Guerra no leste europeu

Rússia vê risco "real" de a guerra na Ucrânia virar um conflito global

Chanceler Serguei Lavrov alerta que não se pode subestimar o perigo de o confronto se espalhar. Secretário de Defesa americano diz que os EUA querem o enfraquecimento militar de Moscou. Reino Unido avalia em 15 mil o número de soldados russos mortos

Rodrigo Craveiro
postado em 26/04/2022 06:00 / atualizado em 26/04/2022 06:03
 (crédito: Yasuyoshi China/AFP)
(crédito: Yasuyoshi China/AFP)

Horas depois de visitar Kiev e de se reunir com o presidente ucraniano, Volodymyr Zelensky, o secretário de Defesa norte-americano, Lloyd Austin, deu uma declaração que foi interpretada como indicativo da estratégia dos Estados Unidos para o conflito no leste da Europa. "Nós queremos ver a Rússia enfraquecida a ponto de não poder fazer o tipo de coisas que fez ao invadir a Ucrânia", afirmou Austin, acompanhado do secretário de Estado dos EUA, Antony Blinken, em entrevista no lado polonês da fronteira ucraniana. Eles anunciaram ajuda militar adicional de US$ 322 milhões (ou R$ 1,5 bilhão) à Ucrânia.

▶ _Dados extraídos_:
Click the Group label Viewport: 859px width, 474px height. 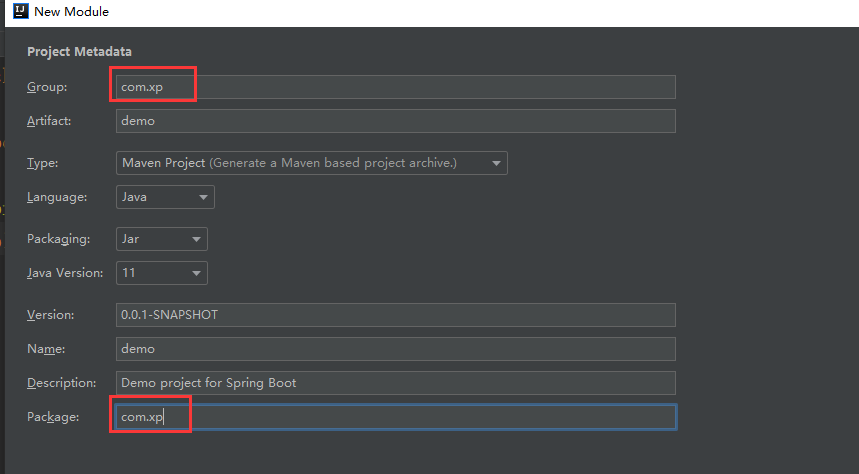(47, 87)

...

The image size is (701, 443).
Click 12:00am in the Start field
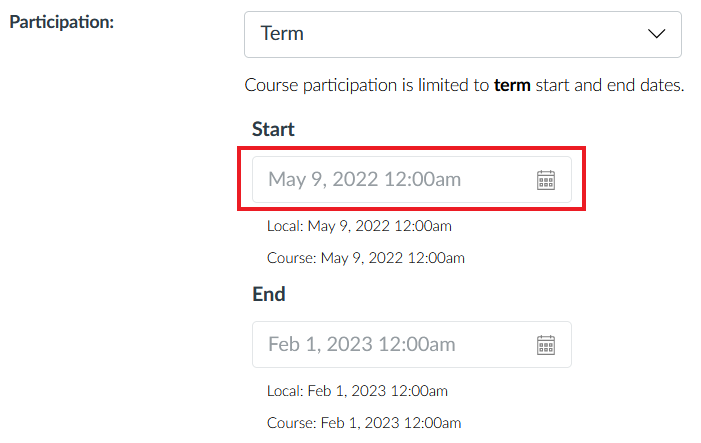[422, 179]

▶ _Tarefa proposta 1_:
Transcreva o trecho da reportagem sobre a guerra na Ucrânia que começa nas palavras "Rodrigo Craveiro" e termina após as palavras "bilhão) à Ucrânia.".
▶ _Tarefa proposta 2_:
Segundo a reportagem sobre a guerra na Ucrânia, qual foi o valor da ajuda militar adicional anunciada pelos EUA à Ucrânia?
▶ _Tarefa proposta 3_:
Prossiga com a reportagem sobre a guerra na Ucrânia a partir da última frase apresentada.
Os registros acima provêm de outra fonte.

▶ _Resultado final 1_:
Rodrigo Craveiro
postado em 26/04/2022 06:00 / atualizado em 26/04/2022 06:03
 (crédito: Yasuyoshi China/AFP)
(crédito: Yasuyoshi China/AFP)

Horas depois de visitar Kiev e de se reunir com o presidente ucraniano, Volodymyr Zelensky, o secretário de Defesa norte-americano, Lloyd Austin, deu uma declaração que foi interpretada como indicativo da estratégia dos Estados Unidos para o conflito no leste da Europa. "Nós queremos ver a Rússia enfraquecida a ponto de não poder fazer o tipo de coisas que fez ao invadir a Ucrânia", afirmou Austin, acompanhado do secretário de Estado dos EUA, Antony Blinken, em entrevista no lado polonês da fronteira ucraniana. Eles anunciaram ajuda militar adicional de US$ 322 milhões (ou R$ 1,5 bilhão) à Ucrânia.

▶ _Resultado final 2_:
US$ 322 milhões (ou R$ 1,5 bilhão).

▶ _Resultado final 3_:
No mesmo dia, Moscou acusou Kiev de atacar a aldeia de Juravliovka, em território da Rússia, ferindo dois civis. O chanceler russo, Serguei Lavrov, advertiu que "o perigo" de uma Terceira Guerra  Mundial "é real e não se pode subestimá-lo". Ele avisou que a ajuda à Ucrânia significa que a Organização do Tratado do Atlântico Norte (Otan) "está, em essência, engajada em uma guerra contra a Rússia". Lavrov também disse que as armas ocidentais são "alvos legítimos". Os EUA, a França, a República Tcheca e outros aliados estão mandando dezenas de projéteis de artilharia de longo alcance à Ucrânia.

Zelensky assegurou que a vitória ucraniana é "inevitável". "Muitas cidades estão sob controle temporário do Exército russo. Não tenho dúvidas de que é uma questão de tempo até liberarmos nossa terra." Ben Wallace, ministro da Defesa britânico, estima em 15 mil o número de soldados russos mortos em combate.  

Diretor da ONG Eurasia Democracy Initiative, em Kiev, Peter Zalmayev disse que os EUA têm agravado a retórica bélica e admitem o desejo de verem a derrota da Rússia. "É bem próximo a uma declaração de guerra", afirmou ao Correio. Segundo ele, as sanções financeiras começam a impactar a invasão à ex-república soviética. "Os russos não querem travar uma batalha pela ocupação de Mariupol, que pode ter custo muito alto. Sabem que a Otan está unida contra eles."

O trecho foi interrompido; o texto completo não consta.